# OBJECTIVE
Transcribe the passage of the Form 8-K filing below between "Date of Report" and "in its charter)", inclusive.

SECURITIES AND EXCHANGE COMMISSION
                                WASHINGTON, D.C. 20549

                                    ______________


                                       FORM 8-K


                                    CURRENT REPORT


                        PURSUANT TO SECTION 13 OR 15(d) of the
                           SECURITIES EXCHANGE ACT OF 1934




          Date of Report (Date of earliest event reported): June 30, 1995



                             DENTSPLY International Inc.
                (Exact name of registrant as specified in its charter)



                     Delaware             0-16211           39-1434669
          (State or other jurisdiction  (Commission        (IRS Employer
                of incorporation)       File Number)    Identification No.)



                  570 West College Avenue, York, PA         17405-0872
               (Address of principal executive offices)     (Zip code)



          Registrant's telephone number, including area code: 717-845-7511








                                 Page 1 of 26 pages.
                               Exhibit Index on page 5.


          Item 2.   Acquisition or Disposition of Assets.

                    On June 30, 1995, DENTSPLY International Inc., a
          Delaware corporation (the "Company"), through Dentsply Ltd., a
          corporation registered in the British Cayman Islands and a wholly
          owned subsidiary of the Company ("Purchaser"), consummated the
          acquisition (the "Purchase") of approximately 96% of the
          outstanding shares of capital stock (the "Shares") of Maillefer
          Instruments S.A., a corporation organized under the laws of
          Switzerland ("Maillefer"), pursuant to a Sales-Purchase Agreement
          dated May 30, 1995 (the "Agreement") between certain stockholders
          of Maillefer (the "Sellers"), Purchaser, and the Company as
          guarantor.  The purchase price was SFr. 11,000 cash per Share
          (the "Purchase Price"), with the aggregate Purchase Price for all
          Shares acquired in the Purchase being approximately $66,000,000,
          subject to adjustment as described below.

# ENTRIES SHOWN

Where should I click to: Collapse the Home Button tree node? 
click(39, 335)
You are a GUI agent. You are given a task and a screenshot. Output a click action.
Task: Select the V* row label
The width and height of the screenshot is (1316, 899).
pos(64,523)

# REPLY
Date of Report (Date of earliest event reported): June 30, 1995



                             DENTSPLY International Inc.
                (Exact name of registrant as specified in its charter)